» The task
Please restate, exactly, only the lines from the beginning of the listing below through the line containing "You are a computer-use", with the pictures left out.

» Data records
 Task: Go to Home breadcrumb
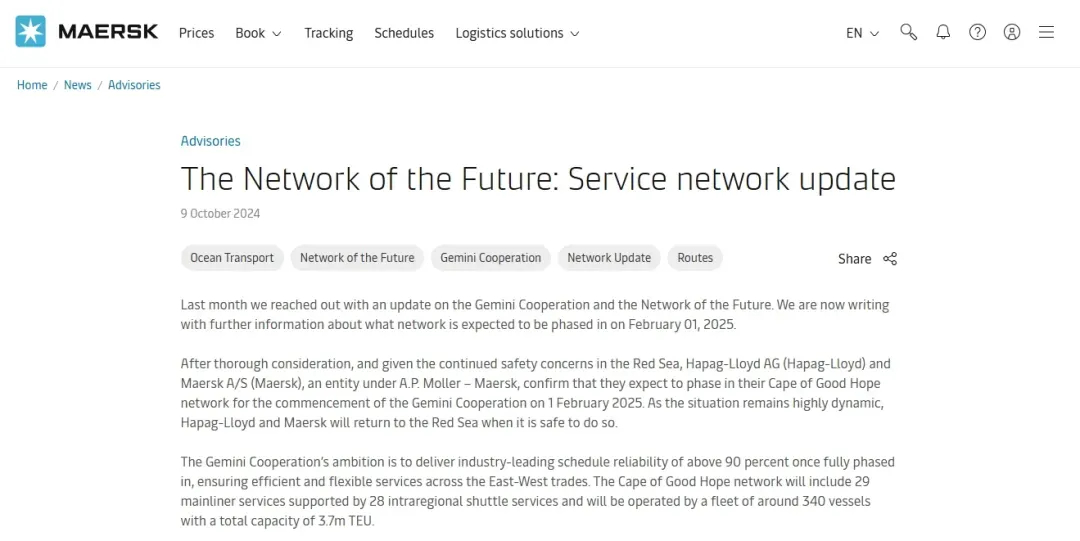tap(32, 85)
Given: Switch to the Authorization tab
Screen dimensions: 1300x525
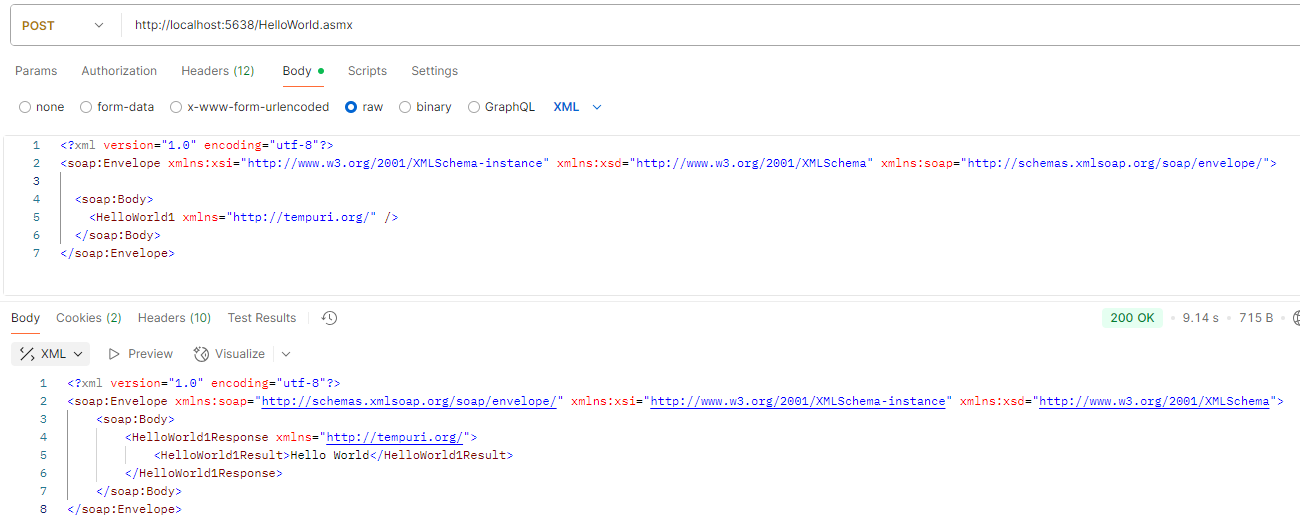Looking at the screenshot, I should click(x=119, y=71).
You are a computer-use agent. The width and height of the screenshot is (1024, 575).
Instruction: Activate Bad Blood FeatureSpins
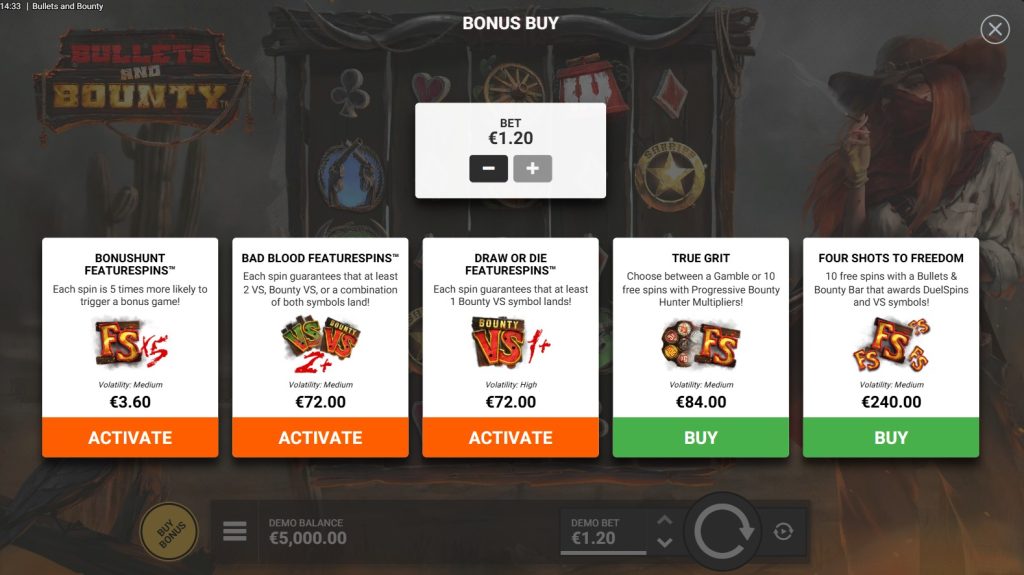pos(320,437)
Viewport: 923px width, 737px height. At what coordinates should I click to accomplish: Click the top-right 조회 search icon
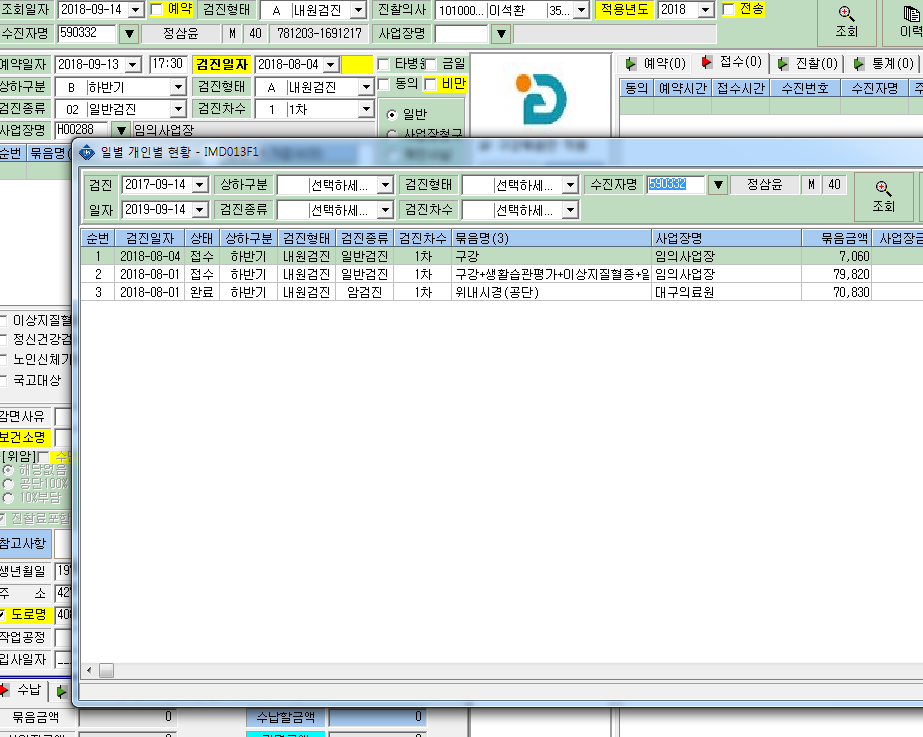pos(846,13)
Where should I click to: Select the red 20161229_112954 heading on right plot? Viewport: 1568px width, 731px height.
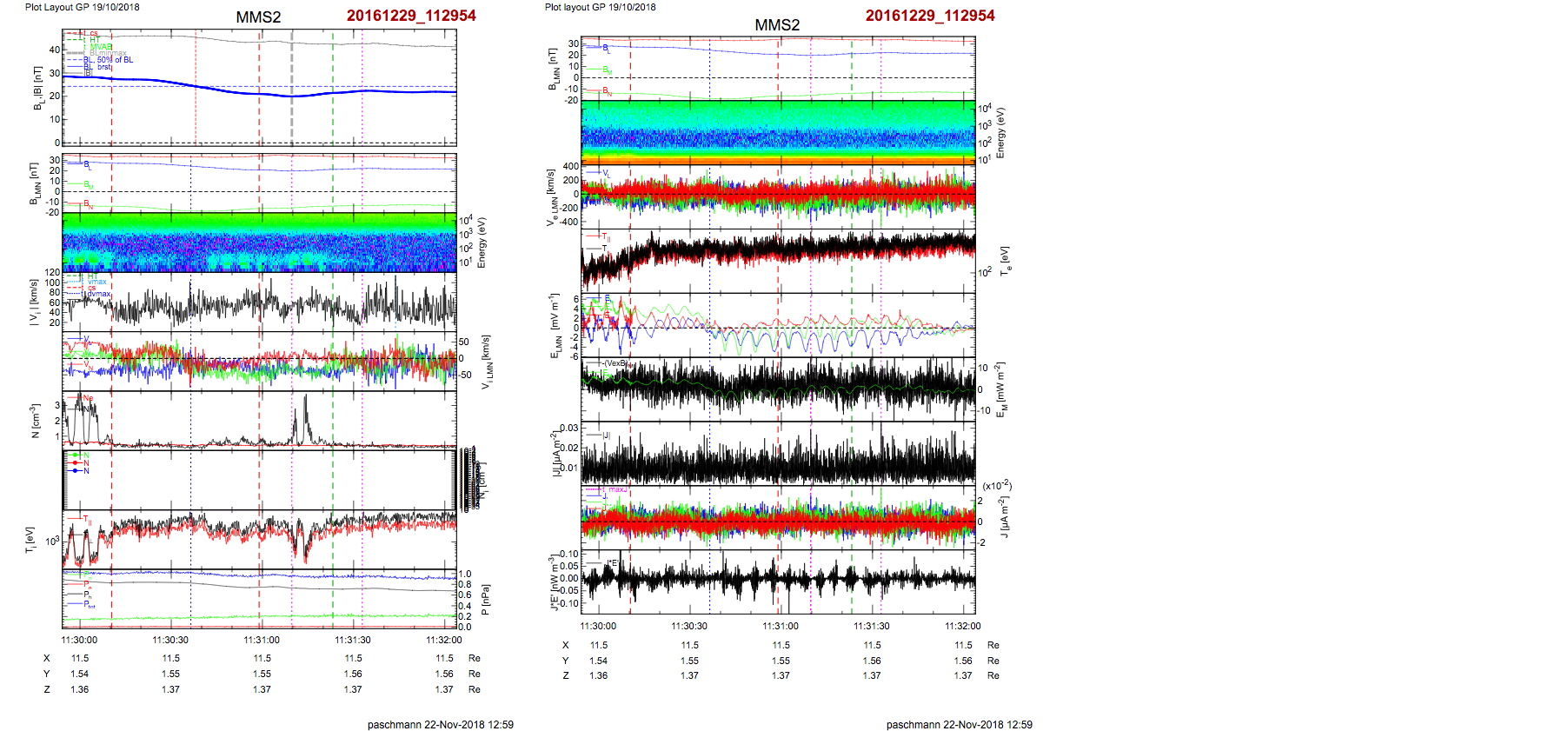[930, 16]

» Output of the exercise
 Task: Go to Home breadcrumb
tap(32, 85)
Given: Switch to the Authorization tab
Screen dimensions: 1300x525
Looking at the screenshot, I should click(x=119, y=71).
You are a computer-use agent. The width and height of the screenshot is (1024, 575).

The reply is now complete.